If you have AO-basis density-fitted integrals rather than pre-transformed MO coefficients, use ao_to_mo_transform to get B:

import trntensor

# eri: (nbasis, nbasis, naux) density-fitted AO ERIs
# C_occ: (nbasis, nocc) occupied MO coefficients
# C_vir: (nbasis, nvir) virtual MO coefficients
B = trntensor.ao_to_mo_transform(eri, C_occ, C_vir)
E = trntensor.mp2_energy(B, eps_occ, eps_vir)

ao_to_mo_transform is another fused NKI kernel — one dispatch, C matrices SBUF-resident across all P. See api/quantum.md.

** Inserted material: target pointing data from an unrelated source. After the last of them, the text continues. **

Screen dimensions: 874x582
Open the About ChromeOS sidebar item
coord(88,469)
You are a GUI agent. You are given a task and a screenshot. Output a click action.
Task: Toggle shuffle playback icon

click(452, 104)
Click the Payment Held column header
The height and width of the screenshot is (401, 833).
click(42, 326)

Keeping tensors on the accelerator¶

In the above the Python runtime sees B as an intermediate tensor and could try to move it back to the CPU between the two calls — paying for a large HBM → host transfer just to send it right back to the device for mp2_energy. trntensor.to_xla and trntensor.from_xla let you opt into explicit residency:

eri_xla = trntensor.to_xla(eri)
C_occ_xla = trntensor.to_xla(C_occ)
C_vir_xla = trntensor.to_xla(C_vir)
eps_occ_xla = trntensor.to_xla(eps_occ)
eps_vir_xla = trntensor.to_xla(eps_vir)

B_xla = trntensor.ao_to_mo_transform(eri_xla, C_occ_xla, C_vir_xla)
E_xla = trntensor.mp2_energy(B_xla, eps_occ_xla, eps_vir_xla)
E = trntensor.from_xla(E_xla)

When every operand passed to a trntensor call is already on XLA, the dispatch layer skips the host↔device transfer and returns the result on XLA. Only the final from_xla(E) pays the round-trip, and it's pulling a 0-D scalar.

Current limitations¶

The energy denominator is a separate element-wise op. A fused kernel that folds the division into the PSUM accumulation — E = Σ T²/Δ in one kernel — is tracked in #13. Landing it collapses the pair-energy loop into a single tensor-engine invocation per (i,j).
For typical chemistry sizes (tens of occupied, tens of virtuals, ~100 auxiliary), the per-pair contraction is well below the NKI dispatch threshold. NKI wins start at GEMMs of ~2048² and above. See #33 for overhead reduction work.